Binary DataArray in XML using python/numpy: what are the leading int32 values?

I think I’ve cracked the thing, finally.

Suppose we have a random array arr of 64 bit integers of n values (i.e. arr.size is n). We know that its size in bytes will be 8*n.

Firstly, we have to see how many chunks of 2**15 bytes there are inside arr. The total number of chunks will be equal to this number plus 1. Note that a more general way to get the total memory in bytes of the array using numpy arrays in python is arr.nbytes (which in this example is equal to 8*n). Therefore the number of chunks m is:

m = arr.nbytes//2**15 + 1

where // represents integer division.

Now we need to know the size in bytes of the last chunk. But in python this may be obtained indirectly, as follows.

Each of the first m-1 chunks will have 2**15/8=4096 elements, since we know that they must have a byte size of 2**15 and hold int64 elements. Therefore, each of the first m-1 chunks are known to be arr[0:4096], arr[4096:2*4096], …, arr[(m-2)*4096:(m-1)*4096]. Finally, the last chunk will be arr[(m-1)*4096::], whose size is size_last_chunk = arr[(m-1)*4096::].nbytes.

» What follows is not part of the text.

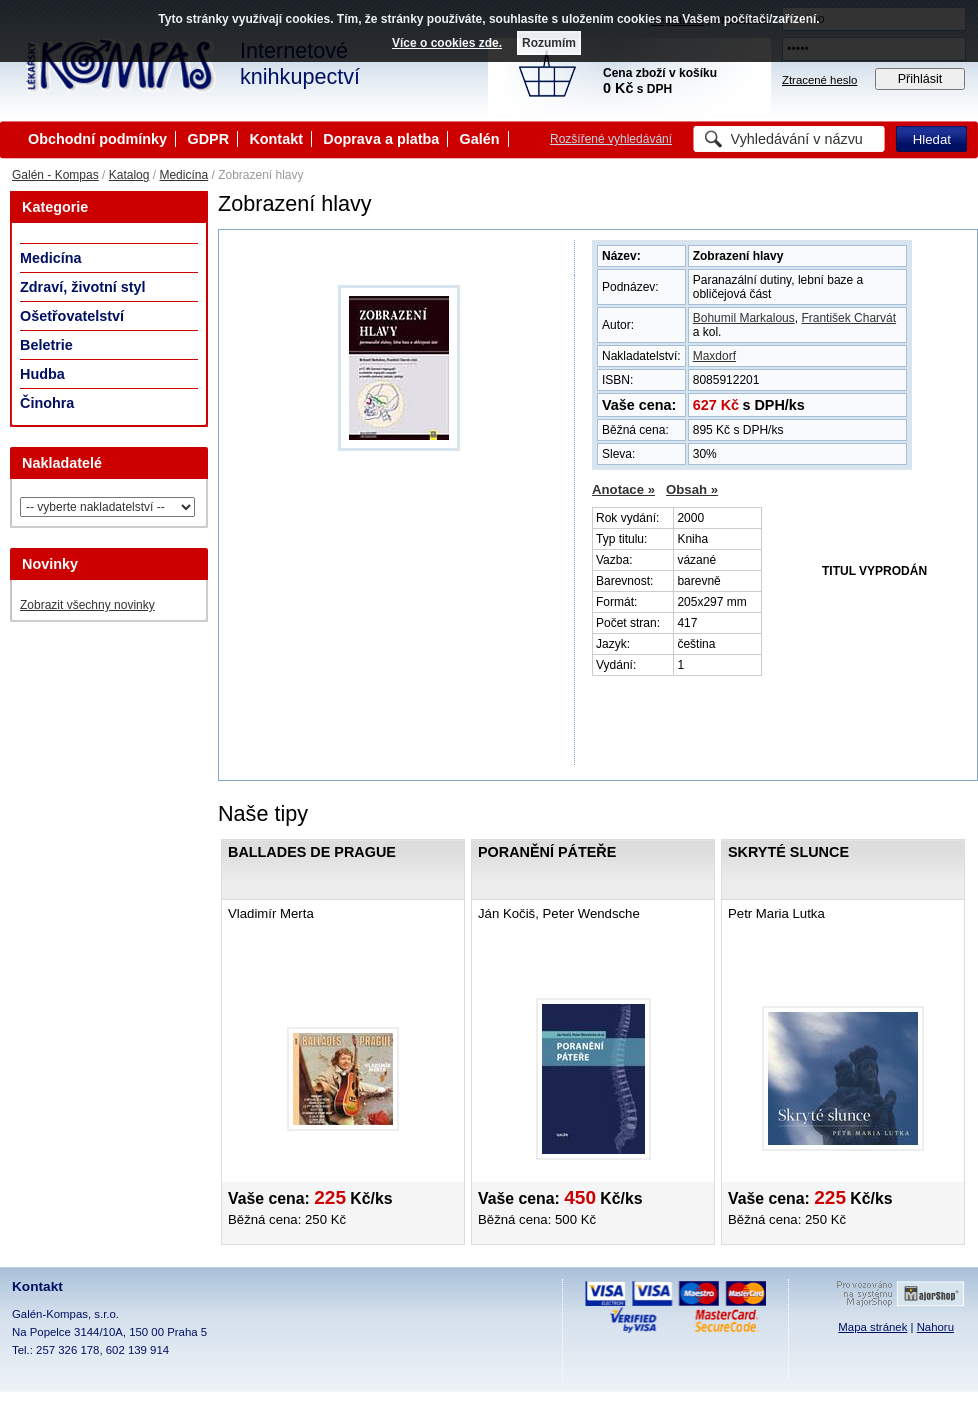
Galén (480, 139)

Now we need to apply the compression, which in this case is zlib, and get the size of the byte arrays of each compressed chunk. With this information we can finally write the header_array, base64 encode it, concatenate the base64 encodings of this array and of all the compressed chunks, and finally write the XML file.

As an example, if we have m=4 chunks of a 16000 random int64 array, then we could do:

import numpy as np
import zlib
from base64 import b64encode
# making a random int64 array here for the example
rng = np.random.default_rng(seed=0)  # random number generator
arr = rng.integers(low=0, high=3, size=4096*3+3712, dtype='int64')
# this array was chosen to have 16000 elements, equal to 3 chunks of
# 4096 elements plus one chunk of 3712. This can be plotted in a vti
# array of extent 32, 25 and 20

# number of chunks
m = arr.nbytes//2**15 + 1  # equal to 4 here
# compressed chunk 0
compr_chunk0 = zlib.compress(arr[0:4096])
# compressed chunk 1
compr_chunk1 = zlib.compress(arr[4096:2*4096])
# compressed chunk 2
compr_chunk2 = zlib.compress(arr[2*4096:3*4096])
# compressed chunk 3
size_last_chunk = arr[3*4096::].nbytes
compr_chunk3 = zlib.compress(arr[3*4096::])

# header array, assuming uint32 headers in the XML file
head_arr = np.array([m, 2**15, size_last_chunk,
                     len(compr_chunk0), len(compr_chunk1),
                     len(compr_chunk2), len(compr_chunk3)], dtype='int32')

# base64 encoding of the header array
b64_head_arr = b64encode(head_arr.tobytes())
# base64 encoding of the concatenation of the compressed chunks
b64_arr = b64encode(compr_chunk0 + compr_chunk1 + compr_chunk2 + compr_chunk3)

# print to XML file (or to sys.stdout, in this case)
print((b64_head_arr + b64_rest).decode('utf-8'))

We can then write the .vti file found at the end of this post considering a 32x25x20 mesh and obtain the following figure. The binary CellData was generated using the above python code.

untitled

<VTKFile type="ImageData" version="1.0" byte_order="LittleEndian" header_type="UInt32" compressor="vtkZLibDataCompressor">
  <ImageData WholeExtent="0 32 0 25 0 20" Origin="0 0 0" Spacing="0.05 0.05 0.05" Direction="1 0 0 0 1 0 0 0 1">
  <Piece Extent="0 32 0 25 0 20">
    <PointData>
    </PointData>
    <CellData Scalars="colorsArray">
      <DataArray type="Int64" Name="colorsArray" format="binary" RangeMin="0" RangeMax="2">
        BAAAAACAAAAAdAAAAQcAAAEHAAAFBwAAWgYAAA==
      </DataArray>
    </CellData>
  </Piece>
  </ImageData>
</VTKFile>